Bahkan beberapa kali aku malah tergesa-gesa dan ceroboh, sudah bensin motor sering kritis di tengah
jalan, dompet sering tertinggal pula. Di depannya, tingkahku benar-benar
seperti akting Mr. Bean. Dan yang paling kusesalkan adalah penegasanku padanya bahwa
cintaku hanya untuk dirinya dihadapan beberapa temanku dan seorang sepupunya di
rumah Cut Mutia itu.
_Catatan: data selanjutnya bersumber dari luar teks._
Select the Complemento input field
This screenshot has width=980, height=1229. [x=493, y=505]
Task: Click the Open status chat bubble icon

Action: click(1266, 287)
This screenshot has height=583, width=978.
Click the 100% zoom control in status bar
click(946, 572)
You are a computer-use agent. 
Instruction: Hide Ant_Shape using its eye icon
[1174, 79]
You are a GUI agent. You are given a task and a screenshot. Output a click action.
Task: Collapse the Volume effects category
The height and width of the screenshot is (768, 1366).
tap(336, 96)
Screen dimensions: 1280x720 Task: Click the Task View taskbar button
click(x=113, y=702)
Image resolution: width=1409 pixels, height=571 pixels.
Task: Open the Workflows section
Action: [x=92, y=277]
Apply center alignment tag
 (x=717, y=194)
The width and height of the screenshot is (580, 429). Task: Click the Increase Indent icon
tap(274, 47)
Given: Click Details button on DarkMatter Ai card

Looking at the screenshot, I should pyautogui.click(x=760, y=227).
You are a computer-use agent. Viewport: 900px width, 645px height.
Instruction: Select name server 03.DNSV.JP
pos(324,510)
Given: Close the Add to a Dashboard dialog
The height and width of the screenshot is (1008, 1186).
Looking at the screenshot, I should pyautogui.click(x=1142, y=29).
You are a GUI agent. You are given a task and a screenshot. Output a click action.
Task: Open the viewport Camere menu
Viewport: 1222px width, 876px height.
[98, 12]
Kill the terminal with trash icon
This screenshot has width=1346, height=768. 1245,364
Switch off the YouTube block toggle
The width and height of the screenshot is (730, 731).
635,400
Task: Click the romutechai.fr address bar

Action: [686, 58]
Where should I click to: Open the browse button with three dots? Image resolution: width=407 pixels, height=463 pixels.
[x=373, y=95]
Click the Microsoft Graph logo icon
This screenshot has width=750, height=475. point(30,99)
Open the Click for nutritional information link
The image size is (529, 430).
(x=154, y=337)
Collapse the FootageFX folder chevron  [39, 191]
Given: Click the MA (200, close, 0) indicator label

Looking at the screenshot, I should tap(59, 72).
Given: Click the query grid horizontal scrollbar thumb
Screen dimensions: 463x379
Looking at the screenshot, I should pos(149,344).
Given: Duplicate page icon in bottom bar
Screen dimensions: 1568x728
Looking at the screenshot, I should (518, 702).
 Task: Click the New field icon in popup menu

Aku menyesal karena tidak mungkin mengatakan padanya, “Dulu,
aku mengatakannya tanpa sengaja,” seperti alasanku pada setiap tindakan ceroboh
dan konyol lainnya, “Tidak sengaja.”
Tapi, kalau kupikir-pikir, aku bingung
juga. Bagaimana pula aku tidak ceroboh ketika di rumah Cut Mutia, saat kutanya
sambil bercanda, “Apakah alasan kau mau menikah denganku karena aku PNS? He.
He.”
“Tidak, Bang. Sungguh. Aku mencintaimu
apa adanya sejak kau masih berjualan di kios pak Sulaiman,” ujarnya setengah
berbisik dengan mata berkaca-kaca. Sebelum yang lain melihatnya bersedih,
dengan gerakan cepat kusapu airmatanya sambil berbisik, “Iya, abang tahu. Abang
cuma bercanda,” disambut tertawaan khasnya. “Abang selalu buat jantung adek kayak
mau copot,” ujarnya sembari memukul-mukul bahuku.
Hari itu, kuakui telah berbuat salah
besar padanya. Apa urusan pertanyaan seperti itu kutanyakan padanya, walau
sekadar untuk bercanda. Padahal, kami serombongan ke rumah Cut Mutia untuk
melakukan pengambilan photo aku dan Fitri selepas ijab Kabul di KUA Lhoksukon. Aku
makin merasa bersalah ketika mendapat jawaban yang masih sama dengan jawabannya
dua tahun lalu di rumah sepupunya yang sedang mengadakan kenduri pesta
perkawinan.
Tanyaku waktu itu, “Apakah alasan kau
mencintaiku karena sekarang aku sudah punya kios sendiri?”
“Tidak, Bang. Aku mencintaimu apa
adanya. Bahkan saat kau masih berjualan di kios pak Sulaiman. Kau selalu buatku
tertawa dan bahagia. Karena kau polos, aku pun tidak perlu curiga kalau sikapmu
itu cuma sandiwara,” ujarnya setengah berbisik dengan mata berbinar.
Karena kalau kupikir-pikir lagi, apa
yang dikatakan Fitri itu benar sekali. Aku tidak pernah memberinya hadiah,
bahkan sepeser uang pun. Dia juga tidak pernah memintanya padaku. Dua tahun
kami berhubungan jarak jauh, yang mampu kuberikan hanyalah cinta dan kesetiaan.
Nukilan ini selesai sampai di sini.